§ **Exercise objective**: Copy every record that follows, word for word.

§ **Material provided**:
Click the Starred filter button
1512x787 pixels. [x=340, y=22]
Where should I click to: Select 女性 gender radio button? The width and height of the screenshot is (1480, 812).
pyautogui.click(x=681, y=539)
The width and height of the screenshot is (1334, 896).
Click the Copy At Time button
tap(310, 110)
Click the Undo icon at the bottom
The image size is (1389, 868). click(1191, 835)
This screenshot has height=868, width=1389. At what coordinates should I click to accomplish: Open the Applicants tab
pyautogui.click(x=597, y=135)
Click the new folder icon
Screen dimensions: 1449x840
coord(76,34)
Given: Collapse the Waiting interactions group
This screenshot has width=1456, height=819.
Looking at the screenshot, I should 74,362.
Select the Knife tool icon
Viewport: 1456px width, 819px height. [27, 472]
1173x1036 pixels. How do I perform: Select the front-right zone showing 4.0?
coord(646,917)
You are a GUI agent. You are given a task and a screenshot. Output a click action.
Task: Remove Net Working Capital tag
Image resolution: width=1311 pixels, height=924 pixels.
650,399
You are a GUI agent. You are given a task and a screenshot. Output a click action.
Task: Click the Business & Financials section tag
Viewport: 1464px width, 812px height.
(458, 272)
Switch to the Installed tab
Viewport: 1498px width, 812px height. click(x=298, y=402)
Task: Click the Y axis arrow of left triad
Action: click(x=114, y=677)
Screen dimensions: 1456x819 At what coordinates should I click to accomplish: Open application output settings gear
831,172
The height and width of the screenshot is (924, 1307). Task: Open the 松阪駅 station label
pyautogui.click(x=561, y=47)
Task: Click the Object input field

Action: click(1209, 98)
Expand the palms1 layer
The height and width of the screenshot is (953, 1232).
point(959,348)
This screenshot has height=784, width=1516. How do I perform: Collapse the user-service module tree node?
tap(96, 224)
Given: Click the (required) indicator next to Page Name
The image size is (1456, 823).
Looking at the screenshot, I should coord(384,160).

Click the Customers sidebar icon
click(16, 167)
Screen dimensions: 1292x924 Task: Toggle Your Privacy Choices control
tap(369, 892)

§ **The answer**:
Click the Starred filter button
1512x787 pixels. [x=340, y=22]
Where should I click to: Select 女性 gender radio button? The width and height of the screenshot is (1480, 812).
pyautogui.click(x=681, y=539)
The width and height of the screenshot is (1334, 896).
Click the Copy At Time button
tap(310, 110)
Click the Undo icon at the bottom
The image size is (1389, 868). click(1191, 835)
This screenshot has height=868, width=1389. At what coordinates should I click to accomplish: Open the Applicants tab
pyautogui.click(x=597, y=135)
Click the new folder icon
Screen dimensions: 1449x840
coord(76,34)
Given: Collapse the Waiting interactions group
This screenshot has width=1456, height=819.
Looking at the screenshot, I should 74,362.
Select the Knife tool icon
Viewport: 1456px width, 819px height. [27, 472]
1173x1036 pixels. How do I perform: Select the front-right zone showing 4.0?
coord(646,917)
You are a GUI agent. You are given a task and a screenshot. Output a click action.
Task: Remove Net Working Capital tag
Image resolution: width=1311 pixels, height=924 pixels.
650,399
You are a GUI agent. You are given a task and a screenshot. Output a click action.
Task: Click the Business & Financials section tag
Viewport: 1464px width, 812px height.
(458, 272)
Switch to the Installed tab
Viewport: 1498px width, 812px height. click(x=298, y=402)
Task: Click the Y axis arrow of left triad
Action: click(x=114, y=677)
Screen dimensions: 1456x819 At what coordinates should I click to accomplish: Open application output settings gear
831,172
The height and width of the screenshot is (924, 1307). Task: Open the 松阪駅 station label
pyautogui.click(x=561, y=47)
Task: Click the Object input field

Action: click(1209, 98)
Expand the palms1 layer
The height and width of the screenshot is (953, 1232).
point(959,348)
This screenshot has height=784, width=1516. How do I perform: Collapse the user-service module tree node?
tap(96, 224)
Given: Click the (required) indicator next to Page Name
The image size is (1456, 823).
Looking at the screenshot, I should coord(384,160).

Click the Customers sidebar icon
click(16, 167)
Screen dimensions: 1292x924 Task: Toggle Your Privacy Choices control
tap(369, 892)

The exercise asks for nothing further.